EXERCISE INPUTS:
________________

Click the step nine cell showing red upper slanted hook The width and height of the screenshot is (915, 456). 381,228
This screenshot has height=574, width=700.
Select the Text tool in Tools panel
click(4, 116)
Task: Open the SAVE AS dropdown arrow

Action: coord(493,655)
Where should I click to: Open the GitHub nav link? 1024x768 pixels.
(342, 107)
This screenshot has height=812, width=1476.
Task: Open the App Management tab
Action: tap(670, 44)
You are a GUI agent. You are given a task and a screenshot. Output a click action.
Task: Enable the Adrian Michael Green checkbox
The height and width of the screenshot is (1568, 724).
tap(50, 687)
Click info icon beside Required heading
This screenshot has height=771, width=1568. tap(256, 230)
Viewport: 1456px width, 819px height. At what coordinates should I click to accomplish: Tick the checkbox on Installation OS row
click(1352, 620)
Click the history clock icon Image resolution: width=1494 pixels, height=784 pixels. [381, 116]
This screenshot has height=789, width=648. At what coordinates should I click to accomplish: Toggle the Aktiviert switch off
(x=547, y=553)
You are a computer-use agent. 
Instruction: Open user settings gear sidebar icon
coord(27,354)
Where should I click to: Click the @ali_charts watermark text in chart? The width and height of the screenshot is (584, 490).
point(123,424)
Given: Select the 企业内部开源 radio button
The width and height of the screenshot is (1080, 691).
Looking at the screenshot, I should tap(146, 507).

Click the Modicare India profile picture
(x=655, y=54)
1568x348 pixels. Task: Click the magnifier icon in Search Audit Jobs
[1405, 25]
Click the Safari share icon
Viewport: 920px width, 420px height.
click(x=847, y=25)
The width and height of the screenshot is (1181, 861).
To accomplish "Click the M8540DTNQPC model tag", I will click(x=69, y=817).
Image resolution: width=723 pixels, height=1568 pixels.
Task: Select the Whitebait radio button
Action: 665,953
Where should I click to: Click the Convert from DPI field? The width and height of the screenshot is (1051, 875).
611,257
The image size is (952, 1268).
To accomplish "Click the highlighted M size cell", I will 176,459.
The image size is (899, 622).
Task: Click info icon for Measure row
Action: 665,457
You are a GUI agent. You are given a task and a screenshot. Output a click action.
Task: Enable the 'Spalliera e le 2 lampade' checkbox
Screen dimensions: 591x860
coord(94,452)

________________

WHAT YOU NEED TO DO: The material above should be given again in full, exactly.

COMPLETED EXERCISE:
Click the step nine cell showing red upper slanted hook The width and height of the screenshot is (915, 456). 381,228
This screenshot has height=574, width=700.
Select the Text tool in Tools panel
click(4, 116)
Task: Open the SAVE AS dropdown arrow

Action: coord(493,655)
Where should I click to: Open the GitHub nav link? 1024x768 pixels.
(342, 107)
This screenshot has height=812, width=1476.
Task: Open the App Management tab
Action: tap(670, 44)
You are a GUI agent. You are given a task and a screenshot. Output a click action.
Task: Enable the Adrian Michael Green checkbox
The height and width of the screenshot is (1568, 724).
tap(50, 687)
Click info icon beside Required heading
This screenshot has height=771, width=1568. tap(256, 230)
Viewport: 1456px width, 819px height. At what coordinates should I click to accomplish: Tick the checkbox on Installation OS row
click(1352, 620)
Click the history clock icon Image resolution: width=1494 pixels, height=784 pixels. [381, 116]
This screenshot has height=789, width=648. At what coordinates should I click to accomplish: Toggle the Aktiviert switch off
(x=547, y=553)
You are a computer-use agent. 
Instruction: Open user settings gear sidebar icon
coord(27,354)
Where should I click to: Click the @ali_charts watermark text in chart? The width and height of the screenshot is (584, 490).
point(123,424)
Given: Select the 企业内部开源 radio button
The width and height of the screenshot is (1080, 691).
Looking at the screenshot, I should tap(146, 507).

Click the Modicare India profile picture
(x=655, y=54)
1568x348 pixels. Task: Click the magnifier icon in Search Audit Jobs
[1405, 25]
Click the Safari share icon
Viewport: 920px width, 420px height.
click(x=847, y=25)
The width and height of the screenshot is (1181, 861).
To accomplish "Click the M8540DTNQPC model tag", I will click(x=69, y=817).
Image resolution: width=723 pixels, height=1568 pixels.
Task: Select the Whitebait radio button
Action: 665,953
Where should I click to: Click the Convert from DPI field? The width and height of the screenshot is (1051, 875).
611,257
The image size is (952, 1268).
To accomplish "Click the highlighted M size cell", I will 176,459.
The image size is (899, 622).
Task: Click info icon for Measure row
Action: 665,457
You are a GUI agent. You are given a task and a screenshot. Output a click action.
Task: Enable the 'Spalliera e le 2 lampade' checkbox
Screen dimensions: 591x860
coord(94,452)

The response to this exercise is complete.